RSAC2016
Folks are grousing about RSA’s decision to tap actor Sean Penn for the closing keynote this week, since the man knows nothing about security. I share the sentiment, yet I find myself daydreaming about being in the interviewer’s chair instead of RSA President Amit Yoran.
From the keynote description:
Yoran will talk with Penn about his work as an actor, producer and director, about his philanthropy and public advocacy, and about the complicated relationship between Hollywood stardom and privacy.

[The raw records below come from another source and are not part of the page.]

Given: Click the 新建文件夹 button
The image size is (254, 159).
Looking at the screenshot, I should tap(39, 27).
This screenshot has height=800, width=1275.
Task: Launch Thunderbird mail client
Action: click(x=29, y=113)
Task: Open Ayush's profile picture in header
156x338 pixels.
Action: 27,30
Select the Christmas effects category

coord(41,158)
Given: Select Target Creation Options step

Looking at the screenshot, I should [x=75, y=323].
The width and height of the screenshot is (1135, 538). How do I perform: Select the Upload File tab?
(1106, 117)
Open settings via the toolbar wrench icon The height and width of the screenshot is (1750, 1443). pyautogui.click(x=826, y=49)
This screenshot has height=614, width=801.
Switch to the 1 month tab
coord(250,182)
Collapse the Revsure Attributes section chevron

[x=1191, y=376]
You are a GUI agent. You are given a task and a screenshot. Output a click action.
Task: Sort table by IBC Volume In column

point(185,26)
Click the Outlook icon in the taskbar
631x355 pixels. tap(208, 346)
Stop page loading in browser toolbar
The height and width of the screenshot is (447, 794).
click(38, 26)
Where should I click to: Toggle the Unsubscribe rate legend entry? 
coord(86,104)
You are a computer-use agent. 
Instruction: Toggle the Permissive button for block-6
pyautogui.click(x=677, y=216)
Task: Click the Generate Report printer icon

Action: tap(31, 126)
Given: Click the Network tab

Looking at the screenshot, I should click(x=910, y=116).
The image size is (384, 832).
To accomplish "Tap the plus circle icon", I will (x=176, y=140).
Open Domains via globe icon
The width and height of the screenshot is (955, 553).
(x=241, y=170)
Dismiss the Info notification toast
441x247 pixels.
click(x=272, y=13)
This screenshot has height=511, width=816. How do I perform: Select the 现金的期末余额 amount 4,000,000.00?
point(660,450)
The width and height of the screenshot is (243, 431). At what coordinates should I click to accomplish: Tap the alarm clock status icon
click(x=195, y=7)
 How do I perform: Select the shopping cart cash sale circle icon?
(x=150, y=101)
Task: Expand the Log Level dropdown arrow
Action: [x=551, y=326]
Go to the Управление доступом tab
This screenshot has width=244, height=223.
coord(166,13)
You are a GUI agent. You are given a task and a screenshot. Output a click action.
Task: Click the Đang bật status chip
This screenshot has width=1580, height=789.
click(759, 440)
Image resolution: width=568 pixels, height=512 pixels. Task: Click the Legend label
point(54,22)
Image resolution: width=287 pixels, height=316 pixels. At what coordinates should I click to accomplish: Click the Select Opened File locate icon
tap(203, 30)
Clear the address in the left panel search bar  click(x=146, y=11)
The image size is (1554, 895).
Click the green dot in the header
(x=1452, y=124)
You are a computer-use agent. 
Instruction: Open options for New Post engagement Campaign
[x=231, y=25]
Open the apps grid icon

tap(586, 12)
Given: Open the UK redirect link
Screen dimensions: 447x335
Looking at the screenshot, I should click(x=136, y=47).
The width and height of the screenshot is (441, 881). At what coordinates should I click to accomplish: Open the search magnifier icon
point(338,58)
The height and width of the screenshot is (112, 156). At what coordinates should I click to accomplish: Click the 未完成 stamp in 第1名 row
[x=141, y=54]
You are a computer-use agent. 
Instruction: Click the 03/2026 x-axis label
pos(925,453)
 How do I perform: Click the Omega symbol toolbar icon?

As with our keynotes in recent years from Alec Baldwin and Stephen Colbert, we hope the conversation with Sean Penn helps our community think about our industry—and our world— in new ways.
I have questions for Penn that have nothing to do with his Rolling Stone El Chapo interview.
My mind is on his activities in the early 80s, specifically his time playing stoner surf dude Jeff Spicoli in “Fast Times at Ridgemont High.” Specifically, I want to know:
- If he was worried that sending a pizza delivery guy into the school would pose a security risk?
- After he crashed the Trans Am of the school’s star football player (Charles Jefferson, a.k.a. Forest Whitaker) into a construction site, did he realize he’d pulled off a feat of social engineering and obfuscation by making it look like the opposing football team wrecked the car? Jefferson certainly fell for it, and Spicoli succeeded in masking his role as the true culprit.
- Did he make arrangements to maintain security in his backyard when he hired Van Halen to play at his birthday party?
Those questions are a stretch, but then so is RSA’s idea to fit Penn into a security keynote and to seriously expect security practitioners to walk away with new ways to think about the community and industry.